INSTRUCTION: Convert the material below into a JSON list of strings, with one string for each line and blank lines omitted. Leave the pictures out of the list.

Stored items
....................
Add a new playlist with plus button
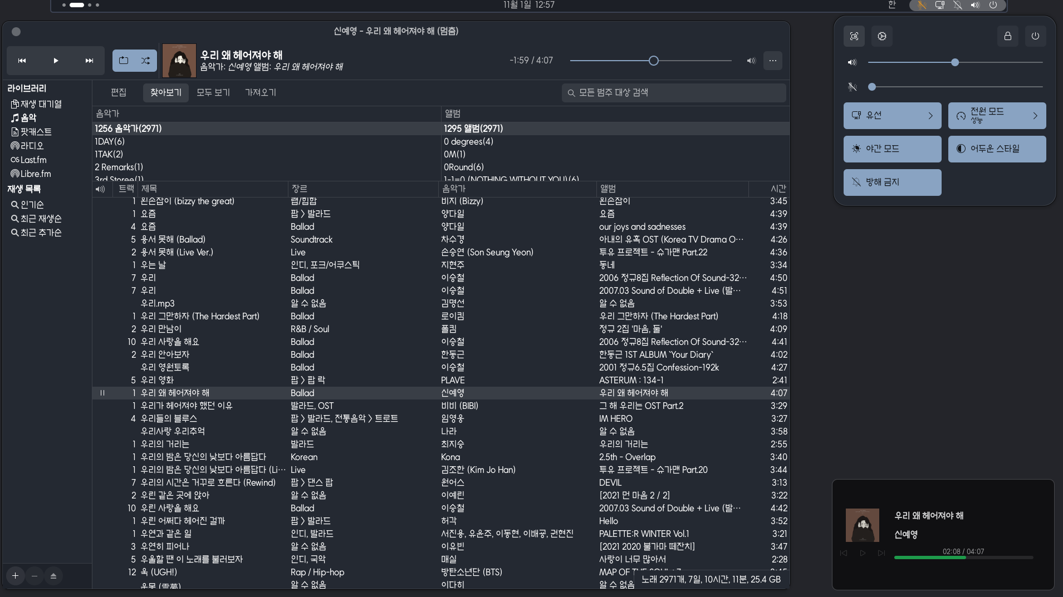This screenshot has width=1063, height=597. [x=16, y=576]
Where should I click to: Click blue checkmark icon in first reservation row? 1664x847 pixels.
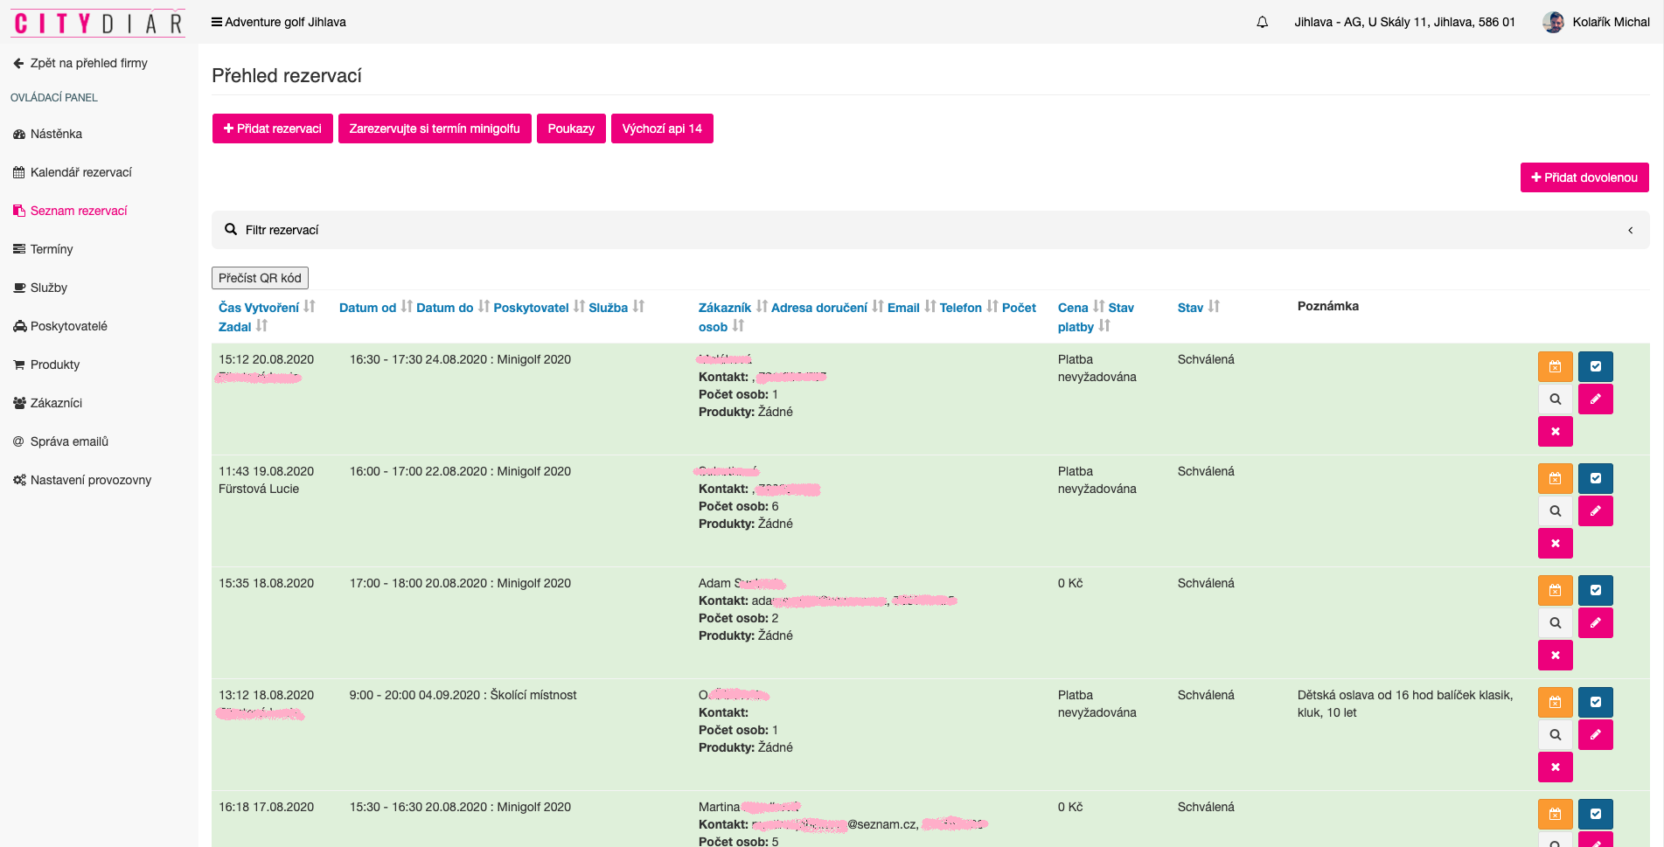coord(1595,367)
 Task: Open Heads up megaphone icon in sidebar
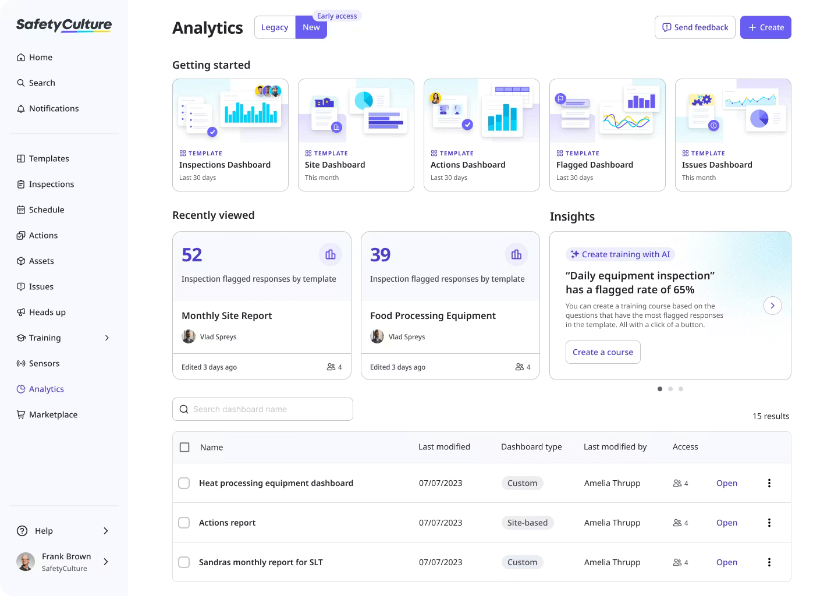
....................
RESULT OF THIS TASK:
[
  "Add a new playlist with plus button",
  "This screenshot has width=1063, height=597. [x=16, y=576]",
  "Where should I click to: Click blue checkmark icon in first reservation row? 1664x847 pixels.",
  "coord(1595,367)",
  " Task: Open Heads up megaphone icon in sidebar"
]